Menurut Rudiantara, TVRI maupun RRI memiliki tugas menyebarkan informasi dan hiburan yang sehat ke masyarakat langsung. Keduanya juga memiliki infrastruktur yang menjangkau hingga ke masyarakat terpencil.

Misi penggabungan RRI-TVRI itu adalah sebagai lembaga penyiaran negara untuk mengimbangi siaran-siaran dari lembaga penyiaran asing dalam konteks menjaga Negara Kesatuan Republik Indonesia (NKRI).

“Saat ini banyak siaran dari asing yang masuk ke Indonesia dan dinikmati masyarakat Indonesia langsung di rumah-rumah penduduk. Gencarnya siaran televisi asing ini akan mempengaruhi pola pikir, sikap, dan perilaku, masyarakat Indonesia, khususnya generasi muda,” kata anggota Komisi I DPR RI, Arief Suditomo, dalam diskusi “Forum Legislasi: RUU RTRI” di Gedung DPR Jakarta, 31 Mei lalu.

Gabungan TVRI dan RRI itu disebut bukan untuk bersaing dengan stasiun televisi swasta, tapi dengan televisi asing yang melakukan penetrasi program dengan gencar ke Indonesia.

TVRI, RRI dan kantor berita Antara adalah “Raksasa Tidur” bagi pemerintah dalam bidang sarana komunikasi menunjang pembangunan segala aspek pemerintahan.

“Tiga kekuatan informatika itu belum bisa dimanfaatkan maksimal secara terintegrasi oleh pemerintah sebagai kekuatan penunjang pembangunan secara nasional bahkan internasional,” kata Nurjaman, mantan pimpinan redaksi berita SCTV, TV One, dan Indosiar dalam diskusi sama.

Kekuatan masing-masing dari RRI di bidang audio, Antara yang menguasai teks tulisan, dan TVRI di bidang audio-visual, dinilai aakan mampu menyaingi pengelola radio, online, dan televisi swasta. RRI-Antara-TVRI memiliki jaringan yang difasilitasi negara, sumber daya manusia yang melimpah, dan penggabungan keuangan negara yang besar.

Latar Belakang

Rancangan Undang-undang Radio Televisi Republik Indonesia ini adalah hak inisiatif Komisi I DPR, sebagai upaya memperkuat keberadaan lembaga penyiaran publik itu. Keberadaan lembaga penyiaran publik itu, khususnya RRI dan TVRI, sebelumnya hanya diatur dalam Undang Undang Penyiaran No 32 Tahun 2002.
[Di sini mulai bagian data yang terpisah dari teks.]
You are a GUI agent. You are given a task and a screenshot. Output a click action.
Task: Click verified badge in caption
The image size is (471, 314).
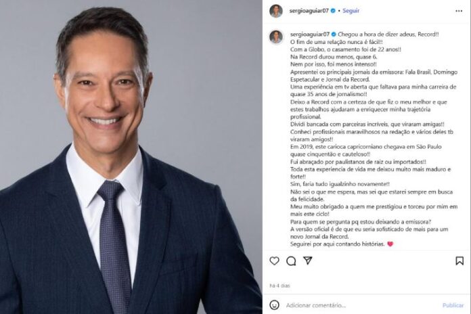(334, 35)
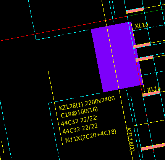Select the dark green line at top right
Screen dimensions: 165x160
(146, 13)
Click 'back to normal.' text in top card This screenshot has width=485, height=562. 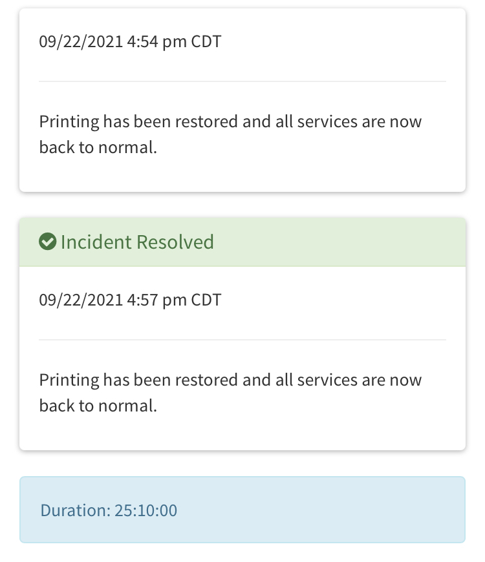98,147
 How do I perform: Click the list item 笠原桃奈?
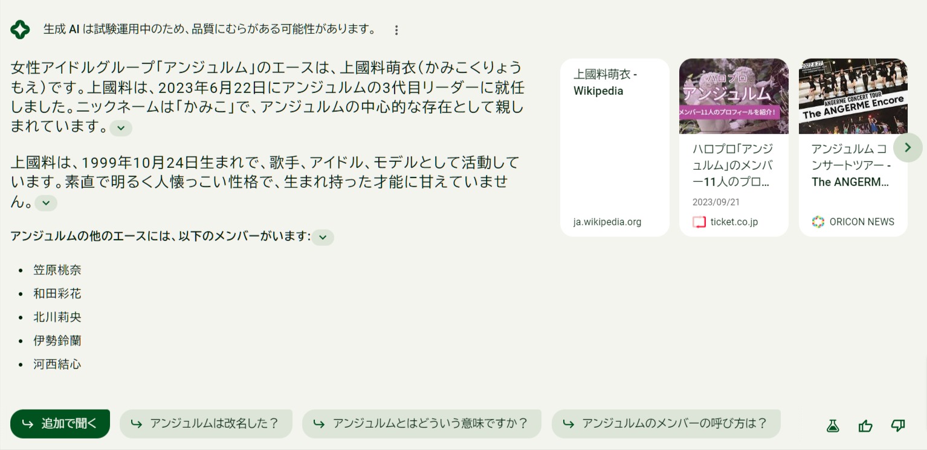pos(57,270)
Dalam UU itu, secara struktural ketatanegaraan keberadaan RRI dan TVRI tidak jelas. Istilah lembaga penyiaran publik (LPP) misalnya, tak dikenal dalam nomenklatur negara sehingga kucuran APBN untuk pendanaan bagi LPP pun tidak jelas. Konon pernah terjadi pembiayaan bagi RRI diturunkan dari mata anggaran bencana. Begitupula dengan masalah SDM. Pegawai RRI dan TVRI sempat menginduk pada kementerian keuangan, dan kemudian berada dalam Kementrian Kominfo mulai 2015.

Melalui penggabungan ini keberadaannya diperjelas sebagai lembaga di bawah badan negara, yakni Badan Penyiaran Publik (BPP). Soal SDM juga diperjelas, misalnya bagaimana ketua LPP dipilih, juga tentang komposisi karyawan (PNS dan non-PNS), termasuk jenjang karir mereka. Dengan kejelasan ini, RTRI kelak bisa diarahkan menjadi independen, netral, dan profesional.

Contoh dari luar negeri, di tengah kerasnya kompetisi media BBC dan NHK tetap mampu bersaing dengan media-media komersial. Kedua lembaga milik negara itu bisa melakukannya karena didukung SDM yang tangguh, dan isi siarannya tak tersandera kepentingan pasar. [kominfo.go.id/kpi.go.id/DS]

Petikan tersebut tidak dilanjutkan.